イオンがクレジットカード契約者を対象に、葬儀事業に乗り出したのは昨年9月。全国約400社の葬儀業者と提携し、コールセンターに電話をすれば近くの業者を紹介する。全国共通の標準価格をもとに、棺や骨つぼなど費用の細目をすべて公開している。
今年5月には、僧侶の派遣をあっせんするサービスも始めた。「お布施の目安」は、戒名のランクなどに応じて10万円、25万円、40万円、55万円。ホームページに表示し、「8宗派の約600カ寺と連携」とも宣伝していた。
全日仏は「僧侶への『ギャラ』のように表示され、寺が戒名を売買している印象も与える」などと反発。表示をやめるよう、6月から申し入れていた。戸松義晴(とまつ・よしはる)事務総長は「お布施という信仰の核心部分まで商品化された。この一線を越えられると、葬儀が仏教儀式として成り立たなくなる」と危機感を募らせる。
数回の話し合いの末、イオンは今月上旬、ホームページから「お布施の目安」を削除した。ただし、コールセンターでは口頭で伝えている。
全日仏が神経質になるのは、数百万円に上る高額の戒名料やお布施の不明確な経理がバブル期から批判されてきたからだ。全日仏は2000年に戒名に関する報告書をまとめ、「一部に高額な請求をする僧侶がいる」と認めた上で、「今後、『戒名料』という表現は用いない」「戒名は売買の対象ではない」などと表明していた。
とはいえ、具体的な改善策を示してきたわけではなく、全日仏には「僧侶はきれいごとを言い、実際には戒名を売りつけている」と怒りの声が寄せられているという。国民生活センターによると、葬儀に関する相談は09年度は全国で544件。05年度の約1.5倍に上る。特にお布施や戒名料に関する相談が目立つ。
イオンから提携を打診された溝口祭典(東京都八王子市)の担当者は「知れば不信感はなくなる」と、希望者にお布施や戒名の意味を事前に説明している。
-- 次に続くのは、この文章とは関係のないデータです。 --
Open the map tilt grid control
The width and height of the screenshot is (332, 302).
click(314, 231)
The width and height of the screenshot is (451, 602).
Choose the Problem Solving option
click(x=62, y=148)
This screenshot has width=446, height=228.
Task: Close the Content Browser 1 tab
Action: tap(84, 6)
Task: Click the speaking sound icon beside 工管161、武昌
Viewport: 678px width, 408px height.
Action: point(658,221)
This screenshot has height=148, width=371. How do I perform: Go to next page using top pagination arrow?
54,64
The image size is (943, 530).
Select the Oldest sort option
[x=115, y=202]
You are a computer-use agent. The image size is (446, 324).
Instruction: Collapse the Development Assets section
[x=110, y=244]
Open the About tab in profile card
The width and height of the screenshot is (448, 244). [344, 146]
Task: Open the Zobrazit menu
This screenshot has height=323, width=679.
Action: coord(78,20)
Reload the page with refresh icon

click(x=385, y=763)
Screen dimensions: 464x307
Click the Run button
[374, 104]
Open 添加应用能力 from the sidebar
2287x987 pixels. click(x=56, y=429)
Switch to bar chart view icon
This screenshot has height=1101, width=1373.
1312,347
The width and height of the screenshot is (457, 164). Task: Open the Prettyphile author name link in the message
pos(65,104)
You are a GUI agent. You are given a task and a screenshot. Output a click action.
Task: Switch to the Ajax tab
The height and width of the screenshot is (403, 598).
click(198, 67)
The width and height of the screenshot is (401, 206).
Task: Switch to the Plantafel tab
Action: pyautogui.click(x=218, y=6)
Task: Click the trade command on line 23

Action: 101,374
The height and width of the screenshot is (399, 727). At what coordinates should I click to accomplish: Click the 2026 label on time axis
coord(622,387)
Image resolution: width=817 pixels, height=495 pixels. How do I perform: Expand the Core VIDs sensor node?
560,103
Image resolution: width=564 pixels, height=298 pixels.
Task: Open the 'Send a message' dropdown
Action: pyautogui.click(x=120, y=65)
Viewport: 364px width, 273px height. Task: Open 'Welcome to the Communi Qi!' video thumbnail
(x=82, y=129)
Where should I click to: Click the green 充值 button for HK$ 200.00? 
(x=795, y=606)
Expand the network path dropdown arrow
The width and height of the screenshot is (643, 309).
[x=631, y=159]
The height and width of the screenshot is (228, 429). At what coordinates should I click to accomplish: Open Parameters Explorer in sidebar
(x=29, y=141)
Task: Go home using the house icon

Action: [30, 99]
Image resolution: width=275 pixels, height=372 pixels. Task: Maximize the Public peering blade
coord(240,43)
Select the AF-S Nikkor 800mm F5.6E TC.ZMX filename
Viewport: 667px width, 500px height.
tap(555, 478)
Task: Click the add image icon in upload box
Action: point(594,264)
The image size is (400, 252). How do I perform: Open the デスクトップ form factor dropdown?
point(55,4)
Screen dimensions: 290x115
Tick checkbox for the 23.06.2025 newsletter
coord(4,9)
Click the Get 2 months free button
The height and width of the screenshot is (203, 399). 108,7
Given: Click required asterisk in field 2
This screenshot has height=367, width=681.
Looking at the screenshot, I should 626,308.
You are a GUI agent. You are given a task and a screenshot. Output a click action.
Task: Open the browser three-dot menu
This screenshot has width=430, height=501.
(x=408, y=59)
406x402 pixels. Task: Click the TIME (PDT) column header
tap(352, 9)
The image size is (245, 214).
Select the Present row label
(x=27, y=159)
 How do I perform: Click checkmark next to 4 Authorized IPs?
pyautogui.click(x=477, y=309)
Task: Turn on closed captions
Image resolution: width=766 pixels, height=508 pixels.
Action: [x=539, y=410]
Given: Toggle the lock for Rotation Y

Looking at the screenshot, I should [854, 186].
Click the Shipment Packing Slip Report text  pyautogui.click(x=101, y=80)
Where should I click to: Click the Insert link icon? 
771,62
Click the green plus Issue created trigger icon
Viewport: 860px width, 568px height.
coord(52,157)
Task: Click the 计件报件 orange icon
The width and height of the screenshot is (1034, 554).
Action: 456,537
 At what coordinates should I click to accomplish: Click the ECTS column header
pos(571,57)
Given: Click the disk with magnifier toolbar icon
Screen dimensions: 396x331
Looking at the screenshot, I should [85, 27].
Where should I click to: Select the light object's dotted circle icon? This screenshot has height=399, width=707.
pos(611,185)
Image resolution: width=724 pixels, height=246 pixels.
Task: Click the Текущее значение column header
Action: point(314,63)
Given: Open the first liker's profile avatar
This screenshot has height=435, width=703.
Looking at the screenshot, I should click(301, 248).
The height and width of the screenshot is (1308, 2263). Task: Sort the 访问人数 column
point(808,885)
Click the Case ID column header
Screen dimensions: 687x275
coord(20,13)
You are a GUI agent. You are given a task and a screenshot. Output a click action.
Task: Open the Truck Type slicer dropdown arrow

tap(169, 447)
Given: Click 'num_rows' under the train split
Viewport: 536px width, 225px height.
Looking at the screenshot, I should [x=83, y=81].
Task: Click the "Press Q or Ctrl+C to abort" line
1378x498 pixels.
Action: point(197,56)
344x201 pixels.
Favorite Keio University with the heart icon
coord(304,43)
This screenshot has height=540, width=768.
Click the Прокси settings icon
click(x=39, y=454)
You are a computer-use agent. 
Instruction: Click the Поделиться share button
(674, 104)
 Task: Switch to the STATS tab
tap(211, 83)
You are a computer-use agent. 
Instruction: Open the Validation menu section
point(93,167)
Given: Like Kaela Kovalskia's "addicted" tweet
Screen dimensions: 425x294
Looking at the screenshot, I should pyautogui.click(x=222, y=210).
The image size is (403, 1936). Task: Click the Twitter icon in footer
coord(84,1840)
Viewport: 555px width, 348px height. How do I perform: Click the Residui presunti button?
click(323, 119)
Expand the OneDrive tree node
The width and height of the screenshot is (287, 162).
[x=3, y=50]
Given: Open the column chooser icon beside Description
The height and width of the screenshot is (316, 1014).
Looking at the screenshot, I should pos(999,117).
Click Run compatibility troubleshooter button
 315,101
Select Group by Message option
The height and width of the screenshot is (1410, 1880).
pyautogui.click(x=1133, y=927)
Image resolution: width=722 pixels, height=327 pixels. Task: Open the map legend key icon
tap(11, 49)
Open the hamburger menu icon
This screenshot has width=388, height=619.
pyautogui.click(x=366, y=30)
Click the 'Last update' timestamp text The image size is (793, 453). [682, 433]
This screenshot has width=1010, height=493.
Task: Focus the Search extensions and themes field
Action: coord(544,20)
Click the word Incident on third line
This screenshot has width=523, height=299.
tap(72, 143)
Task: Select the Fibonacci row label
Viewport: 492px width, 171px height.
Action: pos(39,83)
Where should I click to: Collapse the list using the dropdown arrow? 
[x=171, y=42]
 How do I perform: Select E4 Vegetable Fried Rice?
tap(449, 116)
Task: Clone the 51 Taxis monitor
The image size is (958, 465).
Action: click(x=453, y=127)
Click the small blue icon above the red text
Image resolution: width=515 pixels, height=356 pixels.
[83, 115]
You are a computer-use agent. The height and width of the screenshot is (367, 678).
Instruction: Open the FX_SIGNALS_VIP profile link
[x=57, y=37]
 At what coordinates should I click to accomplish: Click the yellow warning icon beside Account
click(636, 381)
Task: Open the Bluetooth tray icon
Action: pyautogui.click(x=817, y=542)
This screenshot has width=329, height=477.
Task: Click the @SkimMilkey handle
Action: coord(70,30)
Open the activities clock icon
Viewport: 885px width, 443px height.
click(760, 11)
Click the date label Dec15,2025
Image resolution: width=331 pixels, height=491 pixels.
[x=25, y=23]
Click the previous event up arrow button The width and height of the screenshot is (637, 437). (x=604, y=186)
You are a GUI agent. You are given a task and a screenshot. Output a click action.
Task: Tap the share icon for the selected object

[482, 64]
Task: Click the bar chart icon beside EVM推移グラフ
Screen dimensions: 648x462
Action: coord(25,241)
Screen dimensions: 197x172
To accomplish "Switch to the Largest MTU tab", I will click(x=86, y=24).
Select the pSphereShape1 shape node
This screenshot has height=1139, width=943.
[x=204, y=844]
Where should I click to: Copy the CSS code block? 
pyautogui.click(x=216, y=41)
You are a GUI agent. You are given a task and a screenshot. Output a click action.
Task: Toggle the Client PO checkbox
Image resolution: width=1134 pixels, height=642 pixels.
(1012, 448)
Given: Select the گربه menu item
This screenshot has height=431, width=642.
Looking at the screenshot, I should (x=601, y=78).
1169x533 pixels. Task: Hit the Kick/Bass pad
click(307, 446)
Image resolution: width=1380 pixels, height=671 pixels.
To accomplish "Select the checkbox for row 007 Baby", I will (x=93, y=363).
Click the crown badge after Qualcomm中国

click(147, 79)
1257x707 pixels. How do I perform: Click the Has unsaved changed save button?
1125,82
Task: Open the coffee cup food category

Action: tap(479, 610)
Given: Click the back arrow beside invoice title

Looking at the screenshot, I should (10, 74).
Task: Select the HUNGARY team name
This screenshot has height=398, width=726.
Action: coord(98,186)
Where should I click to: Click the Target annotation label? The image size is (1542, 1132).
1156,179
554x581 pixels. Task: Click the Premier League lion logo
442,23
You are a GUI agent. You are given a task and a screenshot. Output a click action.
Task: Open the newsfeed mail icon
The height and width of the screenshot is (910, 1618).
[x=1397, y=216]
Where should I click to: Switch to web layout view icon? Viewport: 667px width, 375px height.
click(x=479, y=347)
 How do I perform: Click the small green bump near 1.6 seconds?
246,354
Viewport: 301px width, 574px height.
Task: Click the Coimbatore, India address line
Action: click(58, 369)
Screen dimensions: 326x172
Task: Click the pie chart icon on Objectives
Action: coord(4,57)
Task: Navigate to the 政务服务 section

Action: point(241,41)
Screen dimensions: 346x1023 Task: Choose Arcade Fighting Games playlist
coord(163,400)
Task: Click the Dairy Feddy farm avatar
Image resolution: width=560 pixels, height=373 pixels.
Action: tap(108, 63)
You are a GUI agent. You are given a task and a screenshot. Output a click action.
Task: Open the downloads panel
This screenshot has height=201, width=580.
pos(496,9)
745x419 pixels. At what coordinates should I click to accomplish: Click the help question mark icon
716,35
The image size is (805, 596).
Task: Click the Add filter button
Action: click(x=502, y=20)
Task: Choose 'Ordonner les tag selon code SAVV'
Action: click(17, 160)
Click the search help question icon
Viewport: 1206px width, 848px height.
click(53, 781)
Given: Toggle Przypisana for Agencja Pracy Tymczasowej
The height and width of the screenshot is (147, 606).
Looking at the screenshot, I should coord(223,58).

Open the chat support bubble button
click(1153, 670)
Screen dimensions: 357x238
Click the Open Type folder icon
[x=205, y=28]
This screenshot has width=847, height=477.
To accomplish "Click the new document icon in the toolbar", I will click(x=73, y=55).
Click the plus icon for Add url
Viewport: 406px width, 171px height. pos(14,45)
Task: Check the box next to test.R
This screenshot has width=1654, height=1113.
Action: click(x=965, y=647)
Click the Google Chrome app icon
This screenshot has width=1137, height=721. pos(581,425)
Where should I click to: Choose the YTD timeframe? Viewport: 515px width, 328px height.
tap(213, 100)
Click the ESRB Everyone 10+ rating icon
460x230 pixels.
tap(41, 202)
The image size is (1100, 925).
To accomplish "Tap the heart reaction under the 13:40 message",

一方、京都府内の葬儀業者は「お布施は遺族の経済力などで決まる」とイオンに批判的ながら、お布施の額は「僧侶の言い値という面はあった」。イオンの担当者も「お布施の目安を知りたい声は多い」と、消費者ニーズに応えたサービスだと強調する。
全日仏は「もはや問題を先送りできない」と、よりよい葬儀のあり方について全国の葬儀業者らと話し合う方針を示している。(岡見理沙、編集委員・森本俊司)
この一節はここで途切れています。